#### [DATASET CONTENT]
== Segment start ==
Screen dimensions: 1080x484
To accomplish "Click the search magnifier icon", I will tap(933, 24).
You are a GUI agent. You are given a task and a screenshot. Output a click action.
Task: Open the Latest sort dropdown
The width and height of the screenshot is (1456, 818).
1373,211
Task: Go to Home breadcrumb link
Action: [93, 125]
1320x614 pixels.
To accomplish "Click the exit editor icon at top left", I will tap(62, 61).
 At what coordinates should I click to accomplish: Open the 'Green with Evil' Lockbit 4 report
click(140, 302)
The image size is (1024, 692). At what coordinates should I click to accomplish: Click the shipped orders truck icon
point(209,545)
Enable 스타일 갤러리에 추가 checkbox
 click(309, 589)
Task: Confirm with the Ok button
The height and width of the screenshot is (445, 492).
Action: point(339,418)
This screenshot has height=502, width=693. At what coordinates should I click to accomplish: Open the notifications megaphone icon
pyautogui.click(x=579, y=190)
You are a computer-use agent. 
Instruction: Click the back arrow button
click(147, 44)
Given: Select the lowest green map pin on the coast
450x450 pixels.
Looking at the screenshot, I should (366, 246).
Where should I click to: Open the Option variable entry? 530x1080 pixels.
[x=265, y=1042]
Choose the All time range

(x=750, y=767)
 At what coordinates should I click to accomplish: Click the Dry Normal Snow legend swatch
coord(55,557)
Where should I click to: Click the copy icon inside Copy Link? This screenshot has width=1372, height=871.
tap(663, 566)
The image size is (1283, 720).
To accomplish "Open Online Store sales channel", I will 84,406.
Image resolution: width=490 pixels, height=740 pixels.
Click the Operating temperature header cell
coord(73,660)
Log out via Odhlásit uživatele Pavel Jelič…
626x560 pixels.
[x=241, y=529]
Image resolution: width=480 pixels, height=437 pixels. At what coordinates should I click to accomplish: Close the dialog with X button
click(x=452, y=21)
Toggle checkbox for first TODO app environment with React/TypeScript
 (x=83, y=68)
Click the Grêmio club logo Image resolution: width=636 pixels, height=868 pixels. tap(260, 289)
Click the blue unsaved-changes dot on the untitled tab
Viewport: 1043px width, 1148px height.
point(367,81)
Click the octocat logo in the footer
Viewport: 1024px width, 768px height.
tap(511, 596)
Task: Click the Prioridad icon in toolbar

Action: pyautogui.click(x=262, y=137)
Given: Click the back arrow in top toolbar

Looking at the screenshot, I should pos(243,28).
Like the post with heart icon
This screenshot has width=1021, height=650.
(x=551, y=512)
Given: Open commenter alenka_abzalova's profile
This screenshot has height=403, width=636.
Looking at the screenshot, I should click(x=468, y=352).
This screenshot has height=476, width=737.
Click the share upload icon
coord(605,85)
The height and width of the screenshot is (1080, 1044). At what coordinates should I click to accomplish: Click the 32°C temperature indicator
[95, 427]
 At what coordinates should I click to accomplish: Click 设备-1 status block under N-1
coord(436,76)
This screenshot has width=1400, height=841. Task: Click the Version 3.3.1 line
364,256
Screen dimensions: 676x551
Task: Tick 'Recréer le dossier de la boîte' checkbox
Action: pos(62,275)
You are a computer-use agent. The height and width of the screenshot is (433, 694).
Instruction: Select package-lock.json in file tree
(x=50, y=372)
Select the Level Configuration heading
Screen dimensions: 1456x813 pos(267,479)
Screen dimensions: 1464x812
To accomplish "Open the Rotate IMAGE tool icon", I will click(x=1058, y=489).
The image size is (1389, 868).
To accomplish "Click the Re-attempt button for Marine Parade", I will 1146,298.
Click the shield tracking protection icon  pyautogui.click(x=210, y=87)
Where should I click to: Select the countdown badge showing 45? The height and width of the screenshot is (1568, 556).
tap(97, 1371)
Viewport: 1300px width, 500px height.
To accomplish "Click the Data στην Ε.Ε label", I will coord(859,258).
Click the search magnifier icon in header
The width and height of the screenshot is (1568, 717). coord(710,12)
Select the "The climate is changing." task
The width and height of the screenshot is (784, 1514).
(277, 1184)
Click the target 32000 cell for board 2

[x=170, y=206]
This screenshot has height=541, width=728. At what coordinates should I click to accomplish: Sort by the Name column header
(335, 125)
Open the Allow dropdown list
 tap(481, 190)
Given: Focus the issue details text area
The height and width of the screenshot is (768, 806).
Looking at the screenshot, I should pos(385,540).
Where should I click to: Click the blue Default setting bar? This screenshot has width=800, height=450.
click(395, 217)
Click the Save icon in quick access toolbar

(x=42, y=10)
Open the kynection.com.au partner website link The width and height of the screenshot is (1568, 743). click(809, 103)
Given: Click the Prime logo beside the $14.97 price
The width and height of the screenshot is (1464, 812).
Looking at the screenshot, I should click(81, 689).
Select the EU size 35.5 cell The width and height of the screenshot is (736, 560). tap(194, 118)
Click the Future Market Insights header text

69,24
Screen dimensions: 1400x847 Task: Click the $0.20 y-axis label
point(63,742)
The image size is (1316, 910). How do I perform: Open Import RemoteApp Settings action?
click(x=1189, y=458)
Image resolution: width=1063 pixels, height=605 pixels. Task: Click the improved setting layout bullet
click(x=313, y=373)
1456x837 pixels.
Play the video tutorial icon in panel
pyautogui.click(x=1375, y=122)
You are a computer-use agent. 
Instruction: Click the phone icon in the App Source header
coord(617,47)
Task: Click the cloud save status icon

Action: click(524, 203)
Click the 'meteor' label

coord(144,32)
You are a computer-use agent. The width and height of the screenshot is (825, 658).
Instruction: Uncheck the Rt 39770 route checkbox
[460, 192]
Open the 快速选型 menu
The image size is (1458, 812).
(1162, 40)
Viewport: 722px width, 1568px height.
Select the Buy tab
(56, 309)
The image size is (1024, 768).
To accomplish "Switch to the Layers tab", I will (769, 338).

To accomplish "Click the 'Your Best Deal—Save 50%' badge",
== Segment end ==
#### [WHAT TO PRODUCE]
From the entries above, return each line with the word "will" in it.

#### [ANSWER BOX]
To accomplish "Click the search magnifier icon", I will tap(933, 24).
To accomplish "Click the exit editor icon at top left", I will tap(62, 61).
To accomplish "Open Online Store sales channel", I will 84,406.
To accomplish "Open the Rotate IMAGE tool icon", I will click(x=1058, y=489).
To accomplish "Click the Re-attempt button for Marine Parade", I will 1146,298.
To accomplish "Click the Data στην Ε.Ε label", I will coord(859,258).
To accomplish "Switch to the Layers tab", I will (769, 338).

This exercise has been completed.